Because web development is such a common entry to computer programming, this language should be conducive to teaching good programming techniques and terminilogy, while also being straightforward.

A few such features come readily to mind for me:

  • Unicode (with UTF-8) is default and is supported to the core.
  • A flexible type system. Python's type system is a good example of a loose type system that is also flexible. Strongly typed languages are not great for typical web development, and practically require generics and collections if they are to make web development convenient. That trade off is not worth it.
  • Strong list and map collections, decent extended collections. Today's web development doesn't need to the low-level fixed arrays, nor is it imperative that they support the rich collections libraries you see in languages like Java. But... really flexible list and map implementations form a CS foundation that is practical. For a first pass, I would even argue that a language like this should have only TWO collections: A growable list and an ordered hash map.
  • Syntax that is simple, but not whitespace-oriented. Javascript, Ruby, Elixir and Go are all quite elegant (in different ways) in this regard.
  • Conceptually simple OO-like language. Procedural and functional programming languages each have their strong points. But OO is a good common ground when it comes to straddling the language's dual goals. It is good for web development, and it is good as a gateway for introducing other languages. I think favoring a Class/Object/Trait/Composition style language would be great
  • Memory managed, garbage collected, and defaulting to pass-by-reference -- all in the name of ease of use.
  • Built-in dependency management system that is similar to Ruby Bundler, NPM, or Composer.
  • Concurrency via CSP. I love Elixir's concurrency model. Go's is great, too. These make it easy to write concurrent programs, but avoid many of the difficulties imposed by thread-based languages.
  • It should be trivially easy to write an entry point to the application that simply contains HTML. This does not entail embedding the language inside of HTML like PHP. But achieving a similarly quick HTML page is desirable.
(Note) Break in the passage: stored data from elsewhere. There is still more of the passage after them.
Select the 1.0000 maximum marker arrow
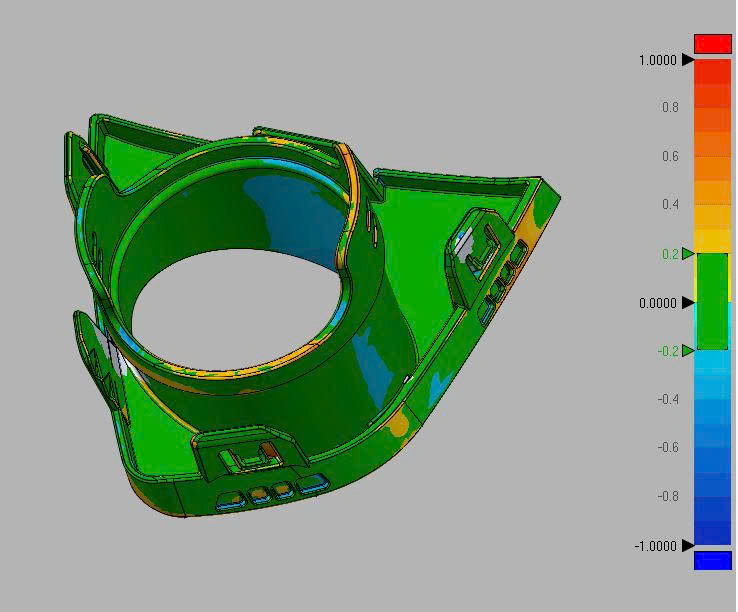Screen dimensions: 738x612 (688, 60)
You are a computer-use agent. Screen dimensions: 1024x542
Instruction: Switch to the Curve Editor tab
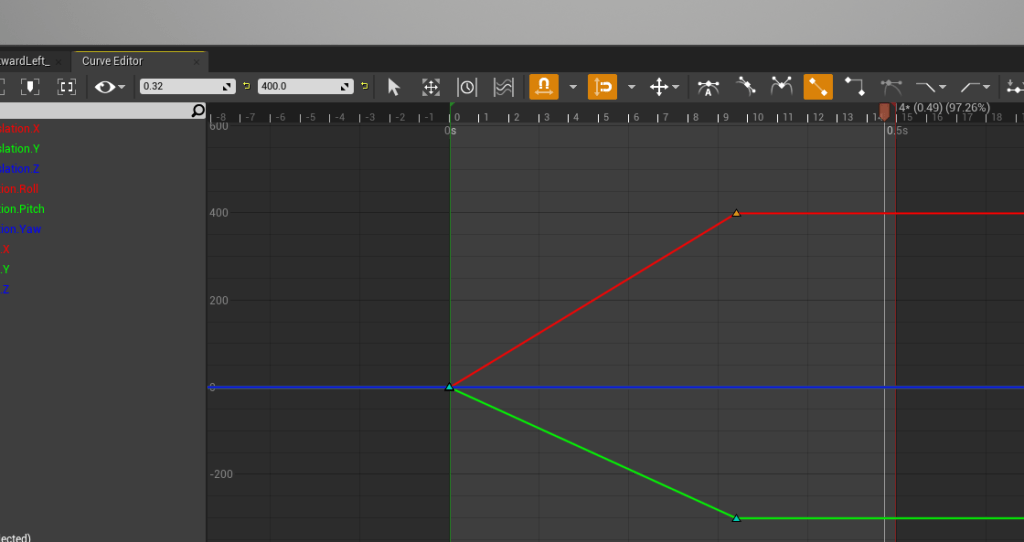pyautogui.click(x=112, y=61)
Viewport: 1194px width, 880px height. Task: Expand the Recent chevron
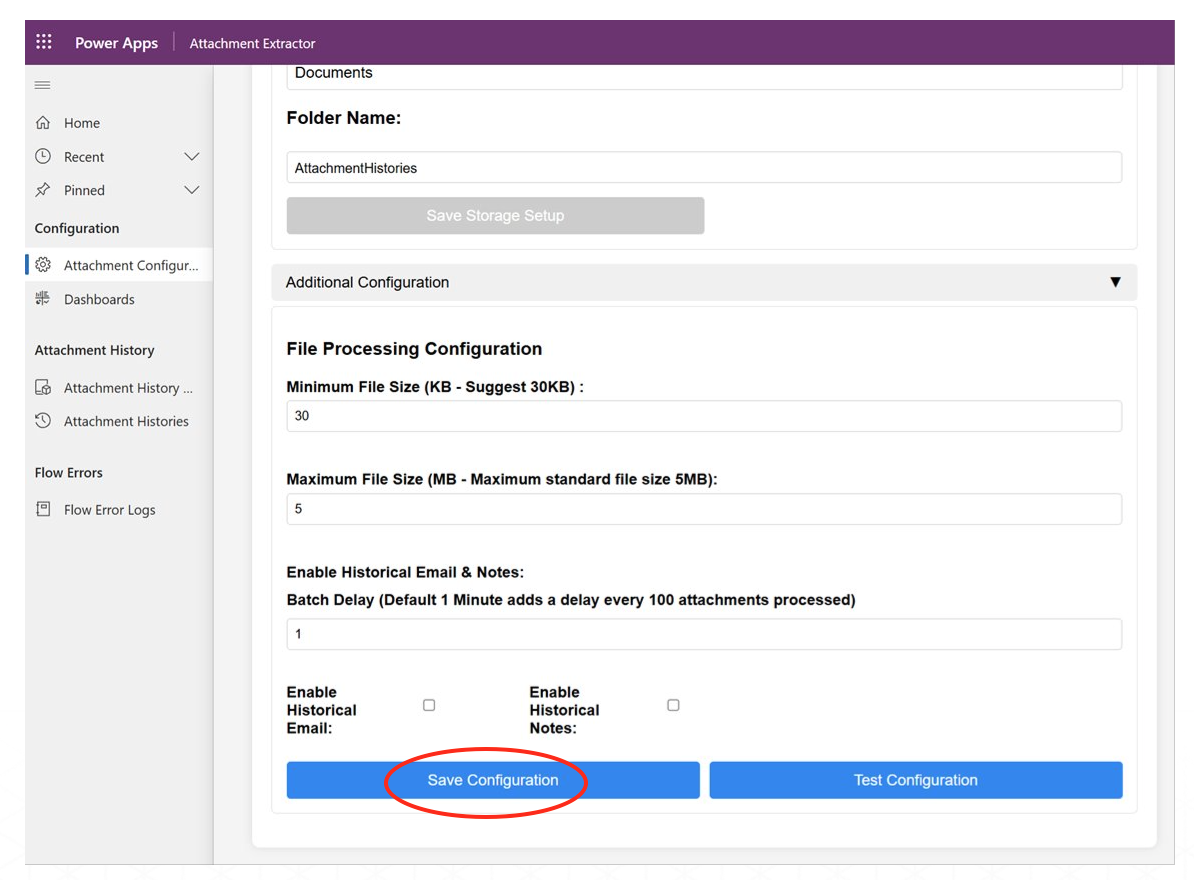click(192, 157)
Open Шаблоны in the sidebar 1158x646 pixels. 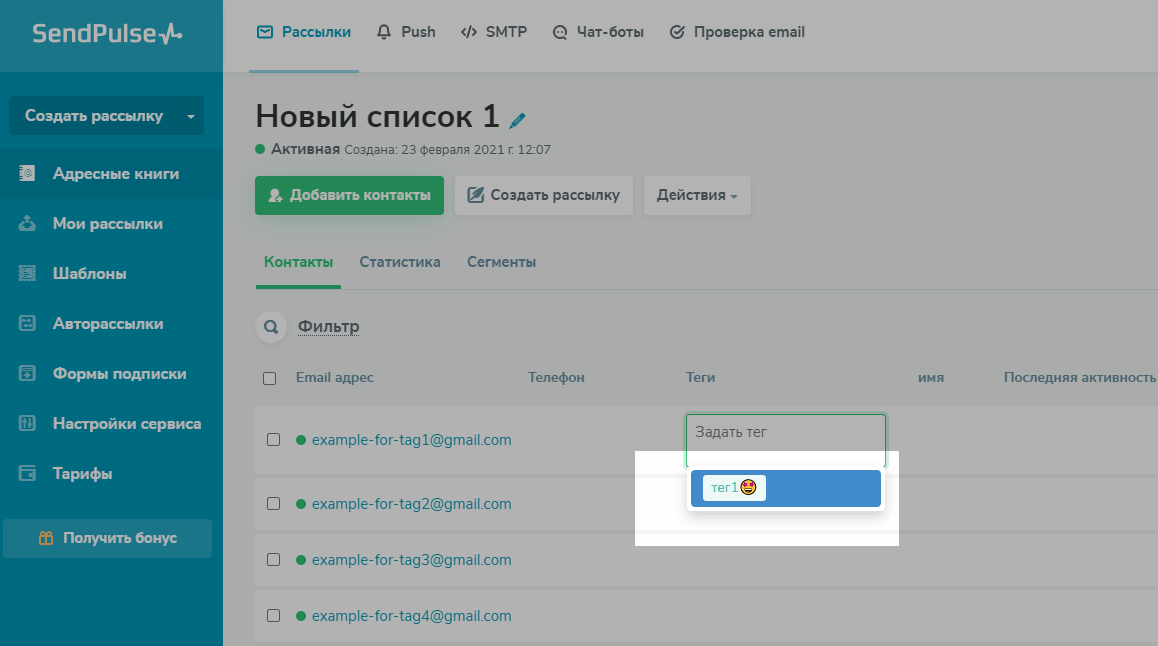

But should it be a scripting language? Honestly, I think people make too much of a deal about this point. The fact is that for a scripting language of significant complexity (like Python, PHP, Ruby, and Perl), the distinction between interpretation time and runtime introduces as much frustration as it purports to ameliorate by not requiring compilation. And even in a weakly typed language, many errors can be caught during compilation time.

Elixir and Go both have modes that are more script-like and modes that compile. Perhaps this is the way of any future web language.

Non-Goals

The following things should not be goals for this language:

  • Providing a "general purpose" language, and a web add-on.
  • Focusing on high-performance, scientific, enterprise, or distributed uses of the language.
  • Building a "Pure" (academic).

Where To Start?

I can honestly say that I haven't seen any language that I think is a great basis for such a project.

Elixir, Go, and Rust each have some desirable elements to be extracted, and PHP itself should indeed be the bar which any such language must surpass. But this may honestly be a case where a new language is necessary.